October 11, 1996

A Bit of Fiction

In the long-run every Government is the exact symbol of its People, with their wisdom and unwisdom; we have to say, Like People like Government.

Thomas Carlyle (1795-1881)

The year was 2036. The nation was just beginning to recover from the 2030 financial collapse of the government, which necessitated declaring bankruptcy and cancelling the national debt. Most banks had failed, wiping out the savings of many people. The stock market had crashed, virtually wiping out the small investor. People had little money to spend, so the demand for all sorts of goods collapsed resulting in factory closures and massive unemployment. Making matters worse, the depression was worldwide, so export markets had also collapsed.

By mid October, the public opinion polls for the November elections revealed a situation unique in American politics. Five political parties each had strong candidates and the pollsters predicted a tight five-way race. The political pundits were pointing out that, unlike many European democracies, there was no provision in our constitution for a run-off election in case no candidate got a majority of votes. Similar situations had occurred in the past, but most people had considered it of no importance.

The candidates for president of the two major parties were saying essentially the same thing. Republican governor Allen Harkness spoke of reducing taxes, especially a reduction in the capital gains tax. He proposed beefing up the police forces to combat crime, and strengthening the military to protect the country against foreign invaders. Democrat William Walters, a former senator, also spoke of reducing taxes for the middle class, beefing up the police forces to combat crime, and strengthening the military to protect the country against foreign invaders.

The Conservative Party's candidate, General Arthur Holbrook, proposed a closed-door immigration policy and deporting all undocumented aliens and handing out long minimum sentences for all people who sold drugs -alcohol excepted. He proposed turning the FBI into a national uniformed police force, which would be used to enforce federal laws.

Billionaire Jason Payne, the candidate of the People's Party, proposed an abolition of the income tax and all taxes on corporation, substituting instead a 5% federal sales tax.

Earth Party candidate Eleanor Melbourne, former governor of California, wanted to preserve our national parks and forests and guarantee employment for every adult man and woman in the nation. She proposed expanding Medicare to cover the whole population.

John Claibourne, a former actor, ran on the Progressive Party ticket and proposed government ownership of all means of production and all large scale agriculture.

When the election results came in, the results were as follows: Conservative Party 30%, Democrats 28%, Republicans 27%, Peoples Party 9%, Earth Party 6%, . The electoral votes were also split, with no candidate having anything near a majority of votes. According to what is mandated by The Constitution, the election was thrown to the House of Representatives, whose members would decide the election, with the representatives from each state having one vote per state. Since the Conservative Party had gotten enough of their candidates elected to office to constitute about 30% of the representatives, a coalition of the Conservatives and the Republicans was enough to get General Holbrook declared president. His 30% of the popular vote was enough.

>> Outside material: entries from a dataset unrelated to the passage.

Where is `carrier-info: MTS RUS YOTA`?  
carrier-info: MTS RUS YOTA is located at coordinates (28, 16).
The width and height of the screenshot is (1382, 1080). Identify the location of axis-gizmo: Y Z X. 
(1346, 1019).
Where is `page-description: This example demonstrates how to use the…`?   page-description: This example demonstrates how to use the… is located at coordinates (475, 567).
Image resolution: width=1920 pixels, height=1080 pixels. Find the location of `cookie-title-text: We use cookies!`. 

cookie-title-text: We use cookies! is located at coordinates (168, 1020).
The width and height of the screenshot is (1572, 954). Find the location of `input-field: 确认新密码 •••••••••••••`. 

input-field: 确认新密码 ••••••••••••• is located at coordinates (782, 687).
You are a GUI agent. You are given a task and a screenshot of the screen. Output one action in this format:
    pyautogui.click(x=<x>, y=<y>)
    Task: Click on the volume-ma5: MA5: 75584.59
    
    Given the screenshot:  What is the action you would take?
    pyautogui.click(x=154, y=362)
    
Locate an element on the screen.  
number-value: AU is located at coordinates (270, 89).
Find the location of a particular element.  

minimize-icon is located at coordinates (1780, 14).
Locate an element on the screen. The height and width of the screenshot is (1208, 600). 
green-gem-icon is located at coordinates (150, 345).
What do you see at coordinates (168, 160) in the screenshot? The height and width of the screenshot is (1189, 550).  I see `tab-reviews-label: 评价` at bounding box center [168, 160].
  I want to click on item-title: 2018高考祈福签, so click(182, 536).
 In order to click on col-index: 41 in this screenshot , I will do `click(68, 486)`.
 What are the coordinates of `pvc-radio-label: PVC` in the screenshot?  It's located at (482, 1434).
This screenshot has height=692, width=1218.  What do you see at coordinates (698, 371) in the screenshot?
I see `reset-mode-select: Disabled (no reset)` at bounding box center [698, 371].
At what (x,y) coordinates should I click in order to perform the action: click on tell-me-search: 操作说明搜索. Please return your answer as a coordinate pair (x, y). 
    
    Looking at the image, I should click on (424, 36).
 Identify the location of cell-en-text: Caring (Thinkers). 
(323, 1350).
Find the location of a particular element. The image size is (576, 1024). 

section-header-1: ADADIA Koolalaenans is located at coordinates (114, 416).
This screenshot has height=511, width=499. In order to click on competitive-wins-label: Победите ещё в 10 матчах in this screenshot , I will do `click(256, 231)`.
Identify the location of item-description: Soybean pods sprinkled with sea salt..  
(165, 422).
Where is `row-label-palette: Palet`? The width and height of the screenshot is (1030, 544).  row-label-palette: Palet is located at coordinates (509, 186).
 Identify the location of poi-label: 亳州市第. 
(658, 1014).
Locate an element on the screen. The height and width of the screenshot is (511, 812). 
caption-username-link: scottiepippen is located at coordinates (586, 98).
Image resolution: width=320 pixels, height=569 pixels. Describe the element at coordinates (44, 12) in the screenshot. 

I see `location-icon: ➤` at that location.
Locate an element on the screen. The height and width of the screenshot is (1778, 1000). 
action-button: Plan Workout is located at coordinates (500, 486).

After the inauguration, President Holbrook had an additional ceremony in front of the capitol, attended by the staffs of the military establishment and close to half a million uniformed service personnel, in formation, in which he was sworn in as Commander in Chief of the Armed Forces. Fighter planes screamed overhead.

In a radio and television address to the nation, The President declared a "state of emergency," and recessed congress. As he put it, "An emergency is no time for protracted debates. What is needed is action!"

A group of legislators protested, and barricaded themselves in the House Office Building. The newly-created Federal Police stormed the building and arrested the members of the group. They were held incommunicado; the charge was treason. For similar reasons, the PBS station in Washington D.C. was shut down as "an impediment to the war effort."

The first executions took place in April of the following year.